Upon arriving at the intersection of Beacon Boulevard and Industrial Boulevard, where about 1,000 protesters were being kept a safe distance away from the presidential appearance, Solorio helped distribute fliers. After a while, Solorio said, he grew tired and decided to take a break, so he leaned against a nearby building.

During his break, Solorio said, he noticed a grubby bag in the bushes near his resting spot. The several wires protruding out of the bag alarmed Solorio, who suspected that the suspicious bag might contain an explosive device.

Solorio said he briefly picked up the bag and then threw it back down. He noticed Elk Grove police officer Joe Riley, on hand for extra security during the presidential visit, observing him from afar. According to the police report, Solorio made eye contact with Riley and pointed at the bag. “If there was a bomb, I was trying to save people,” said Solorio.

According to Solorio, Riley shook his head, and Solorio walked away from the bag to go rest on the tailgate of Gonzales’ pickup truck.

A short time afterward, police whisked Solorio away and began inspecting Gonzales’ truck. Eight to 10 police officers surrounded the group of mostly Latino activists and began searching them as well. When Latino activist Al Rojas questioned the police about their actions, he was told only that the group was being detained for questioning.

Many of the activists are already familiar to the West Sacramento police.
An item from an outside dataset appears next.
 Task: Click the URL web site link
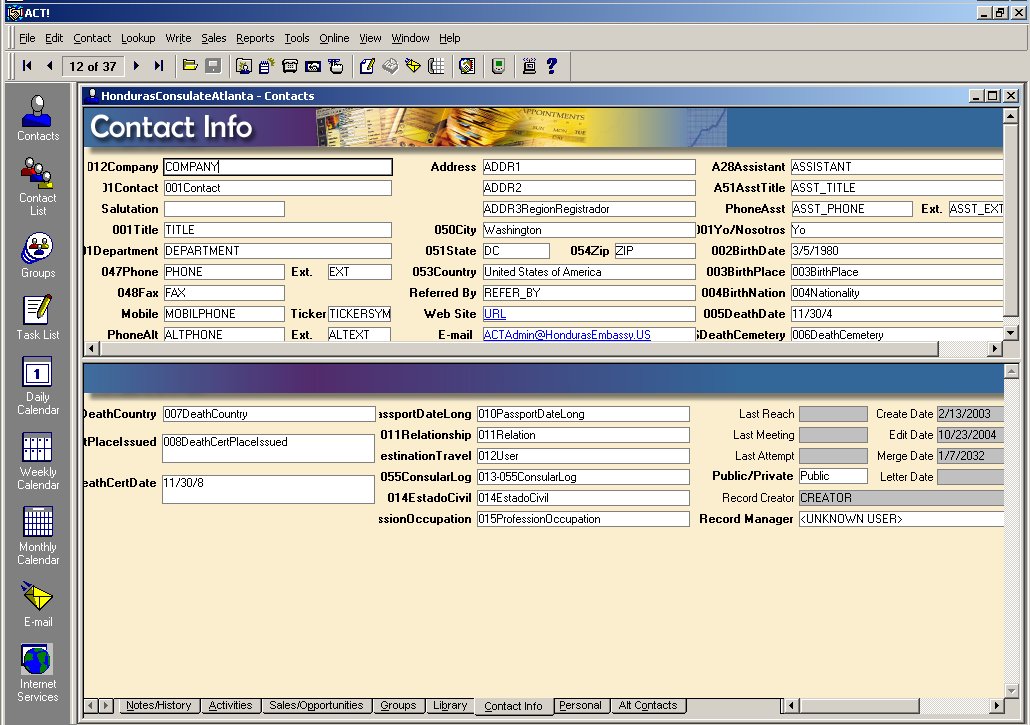click(495, 314)
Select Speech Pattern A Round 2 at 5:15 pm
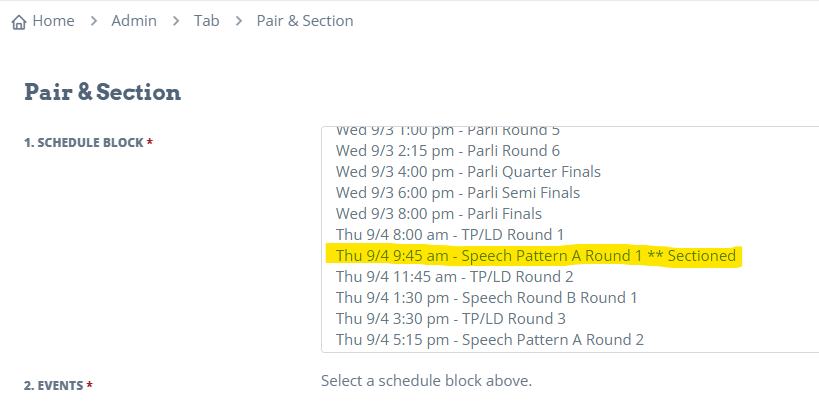This screenshot has width=819, height=408. pyautogui.click(x=570, y=340)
And they believe the arrest has something to do the strained relations between the police department and the local Latino community. Most of the activists detained for questioning that day have been publicly critical of West Sacramento’s so-called gang injunction (which imposes curfews and other restrictions on alleged gang-members) and of police conduct during the violent arrest of two Latino immigrants last year.
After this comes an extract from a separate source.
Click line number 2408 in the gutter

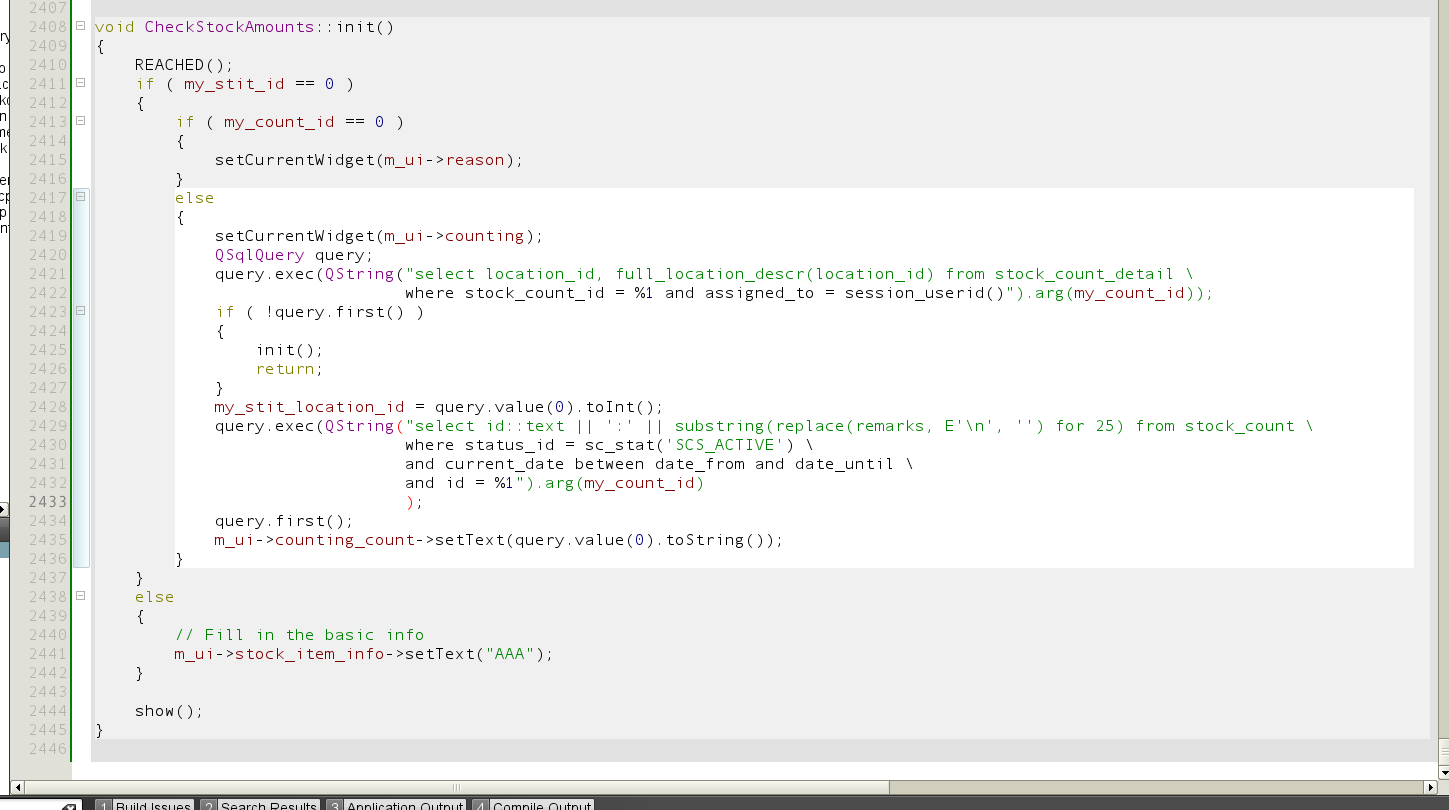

“I believe it’s because Frank has been very vocal regarding the gang injunction in West Sacramento that we’re getting treated this way,” Rojas said. The police eventually released Gonzales, but it would be 17 days before Solorio would be exonerated at a court hearing.

After police tried to detonate the suspicious bag with a high-pressure water cannon, they learned that the bomb was not a bomb, but a jumble of miscellaneous items, including: electrical junction boxes, metal chain-link-fence ties, plumbing tubing, weather stripping, telephone wiring, construction work gloves, and several pipes and tubes.
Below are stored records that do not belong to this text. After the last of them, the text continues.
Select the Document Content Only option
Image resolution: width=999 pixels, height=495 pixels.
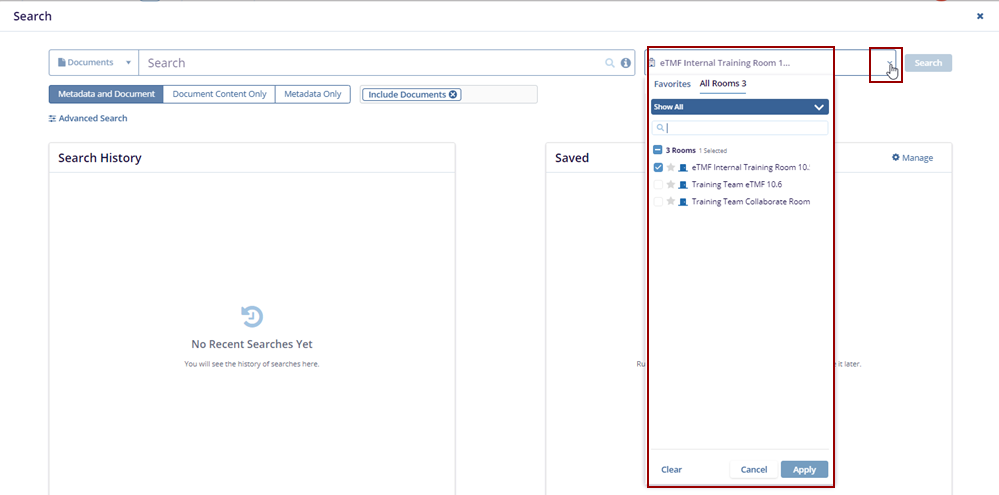pos(219,94)
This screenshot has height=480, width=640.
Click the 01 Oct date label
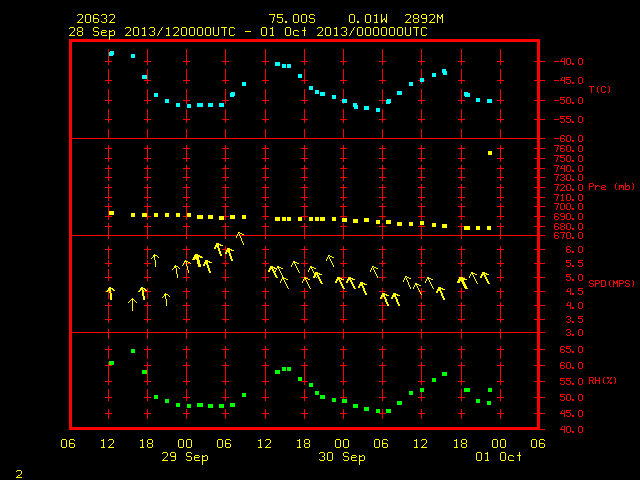pyautogui.click(x=498, y=457)
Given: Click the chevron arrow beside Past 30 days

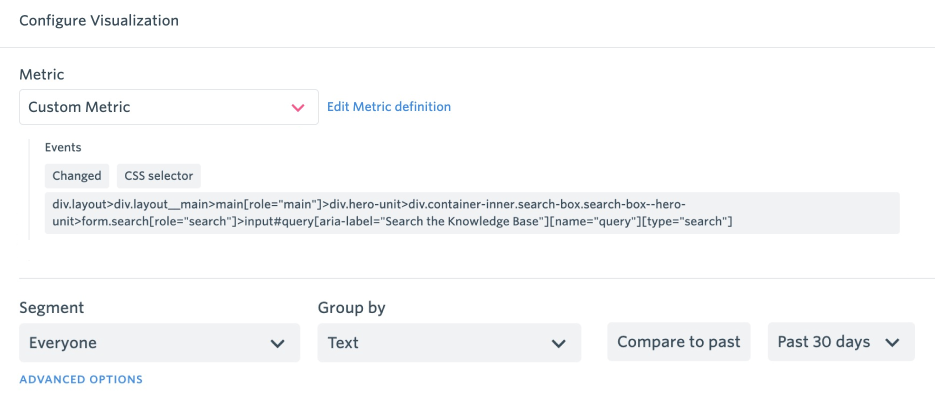Looking at the screenshot, I should point(892,342).
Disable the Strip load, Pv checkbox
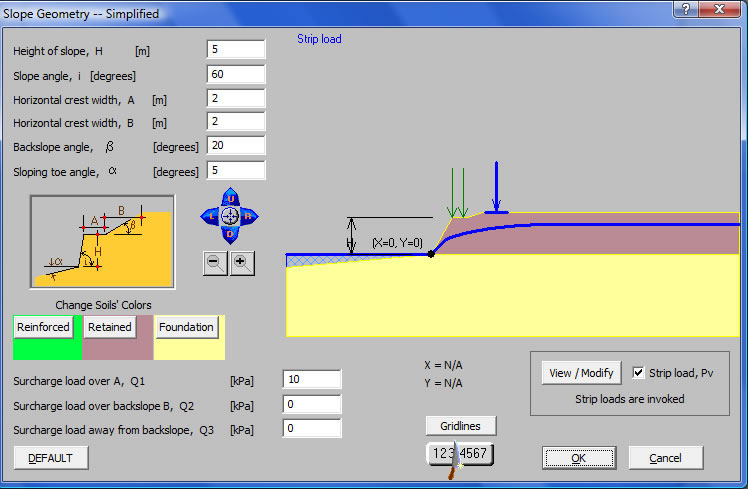Image resolution: width=748 pixels, height=489 pixels. point(638,373)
Furthermore, according to court documents, several employees at Inacomp, the tech company that occupies the building near where Solorio was resting, said that the bag had been there for weeks before Solorio picked it up. One employee, Steve Arosteguy, called the police when he first saw the bag two weeks before the presidential visit, but the police never responded.

West Sacramento Police Chief Dan Drummond defended his officers’ actions.

“Stop and think about the situation,” Drummond said. “Security is already tight for the presidential visit, and a man appears out of the crowd, drops a bag and then disappears into the crowd again. That is suspicious behavior.”

As for the contents of the “bomb,” Drummond defends police actions, saying that the bomb squad’s initial X-ray showed characteristics of a possible bomb. Drummond also claimed that after hearing that Arosteguy had called about the bag several weeks before, his department checked but found “no records of any calls of that nature.”

Drummond said that police initially arrested Solorio for an outstanding 2003 warrant for domestic violence, an offense that Solorio said he dealt with two years ago but that somehow had not been cleared from police records.

Drummond points to the Yolo County district attorney’s office as being responsible for Solorio’s prolonged detention.

But, according to court documents, it was the West Sacramento police that pushed for a “no bail enhancement” for Solorio at the outset of the investigation. Solorio was still denied bail two weeks later—even as evidence surfaced that proved Solorio’s innocence—until a Yolo Superior Court judge set Solorio free.

“To be quite honest, it was a real awful experience,” Solorio said. “If I had been guilty, then I would have had to pay the consequences, but I wasn’t.”

Solorio, Gonzales and Rojas say they intend to take legal action against the West Sacramento Police Department for what they consider to be racial profiling and illegal detainment.